In hepatitis A over 50% were immune but only about 15% had definitely been vaccinated, so 35% were still potentially vulnerable. In some clinics, the number turning down this vaccine was greater than the number accepting it. Dr Sullivan commented that this was another area where further research was needed both on patient attitudes and on clearer pathways toward vaccination.

In contrast, hepatitis C treatment with direct-acting antivirals (DAAs) was a success story. In 2019, 73% had taken DAAs, 18% had treatment planned, and 9% were not planned to receive treatment. By 2022, a similar proportion (75%) had taken DAAs but, of the remainder, all but one patient in one centre had treatment planned and this person had actually started DAAs three times, but struggled with adherence.

One other area of improvement was a notable increase in whether gay or bisexual male patients who had HIV/HCV co-infection were asked about chemsex. The proportion screened for chemsex increased from 25% to 60% and the proportion receiving active counselling is now 40% in those clinics who answered the question (not all knew or had it documented).

This left a couple of areas where there was disappointing progress. Clinics were asked how many of their patients with hepatitis B were screened for hepatitis delta virus, an infection that sometimes accompanies hepatitis B and makes it worse. While country B screened all patients with HIV/HBV, country A only screened 60% and country D 40%, while country C did not screen at all, only testing people if symptomatic. There has been little change since 2019.

In the case of PCR testing for hepatitis C, which is necessary to establish active infection in people who are HCV antibody positive, the situation had actually deteriorated, with 97% of eligible HCV antibody positive patients tested in 2019 but only 85% in 2022, and only 70% in country D. Only country A maintained a 100% record.

”It is hard to understand why”, Ann Sullivan commented, “given that HCV RNA resting is a standard part of patient services.” However, in the first year of the COVID epidemic some laboratories switched almost entirely to doing COVID RNA testing for a while.

It is exactly this sort of finding, whether of a relative difference in what is on offer clinically from time to time or from place to place, that auditing is set up to tackle.

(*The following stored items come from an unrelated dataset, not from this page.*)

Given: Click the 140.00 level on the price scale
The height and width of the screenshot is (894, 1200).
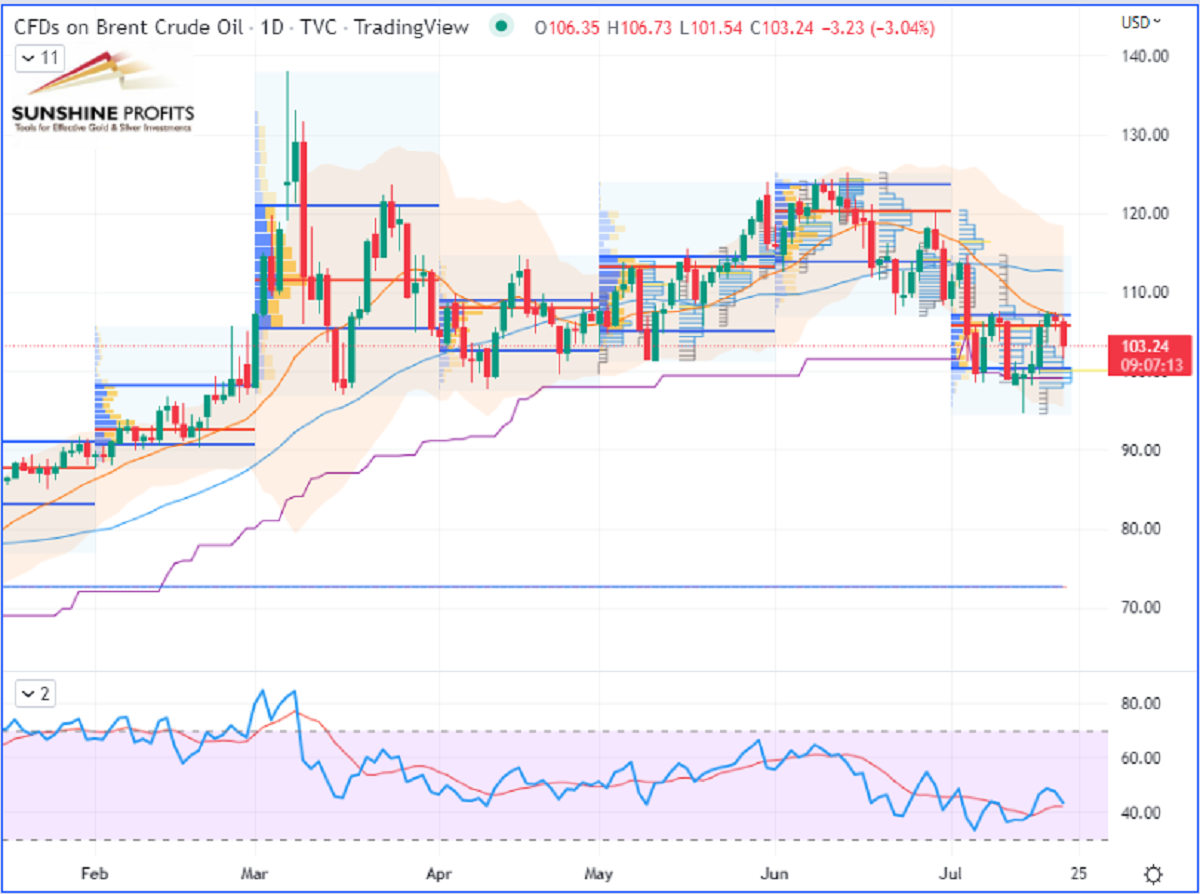Looking at the screenshot, I should 1141,56.
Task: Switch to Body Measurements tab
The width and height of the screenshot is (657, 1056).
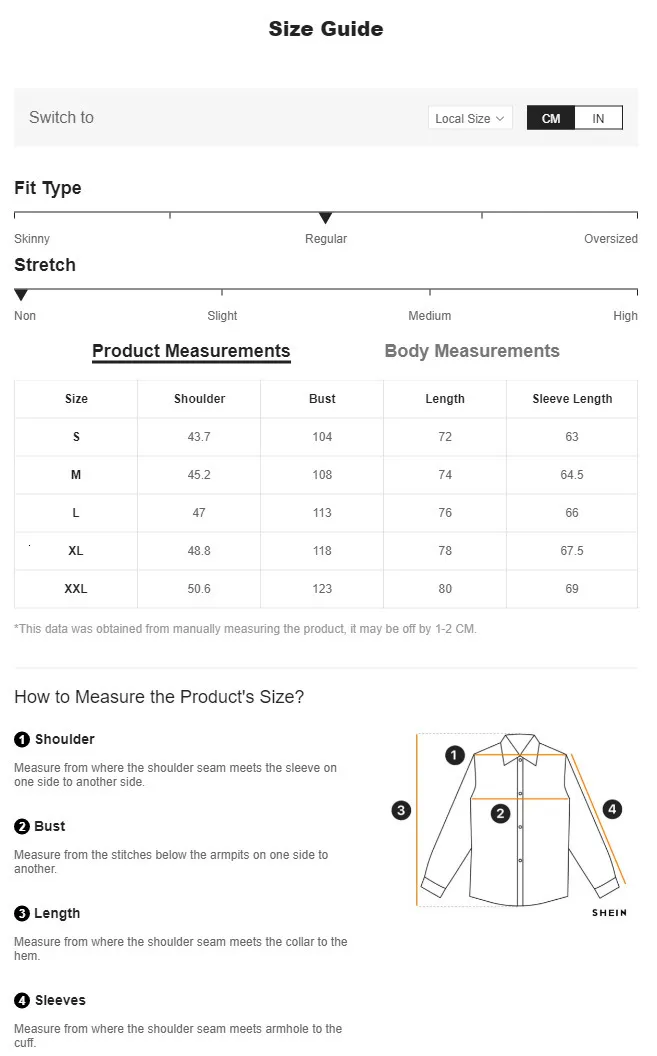Action: 472,351
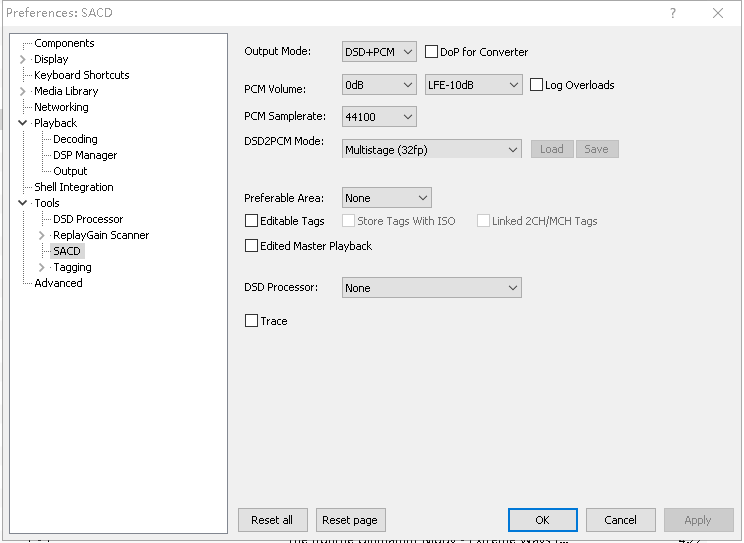Expand the Display tree node

pos(23,59)
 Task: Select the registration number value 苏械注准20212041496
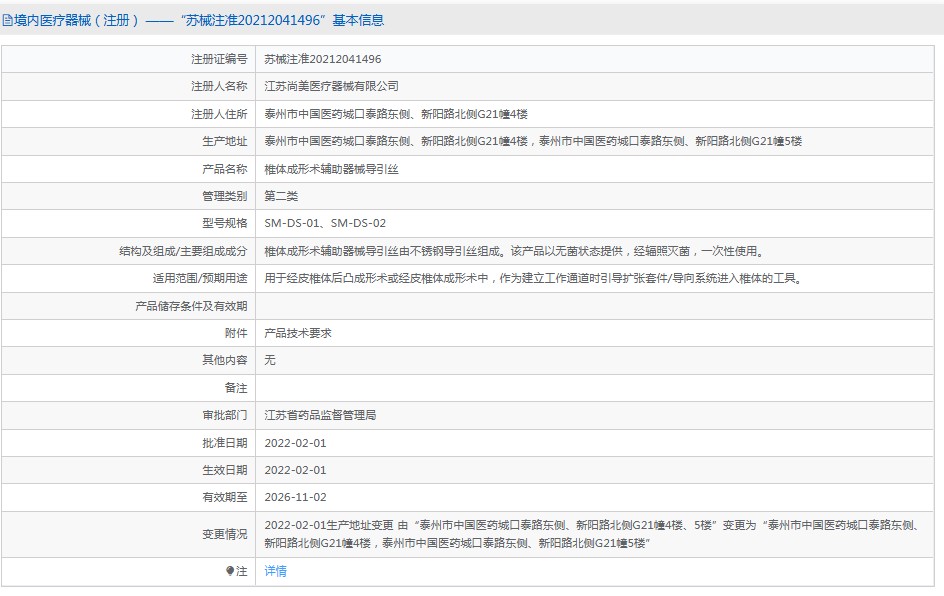pos(322,59)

At the meeting, EACS and the European Centre for Disease Prevention and Control (ECDC) announced an EU-funded collaboration to expand their audit programme, and this will be reported in the full report of the meeting soon.

References

Sullivan A. European re-audit on hepatitis screening, prevention and management in people living with HIV, 2022. EACS Standard of Care for HIV and Co-infections in Europe meeting, Brussels, 13-14 October 2022.